What is required
In the listing below, find each line containing "screenshot" and report it.

Data in this exercise

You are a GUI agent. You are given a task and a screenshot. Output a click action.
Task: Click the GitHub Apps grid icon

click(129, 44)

--

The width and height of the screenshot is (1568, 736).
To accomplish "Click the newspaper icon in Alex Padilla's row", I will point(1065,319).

Solution for this exercise
You are a GUI agent. You are given a task and a screenshot. Output a click action.
The width and height of the screenshot is (1568, 736).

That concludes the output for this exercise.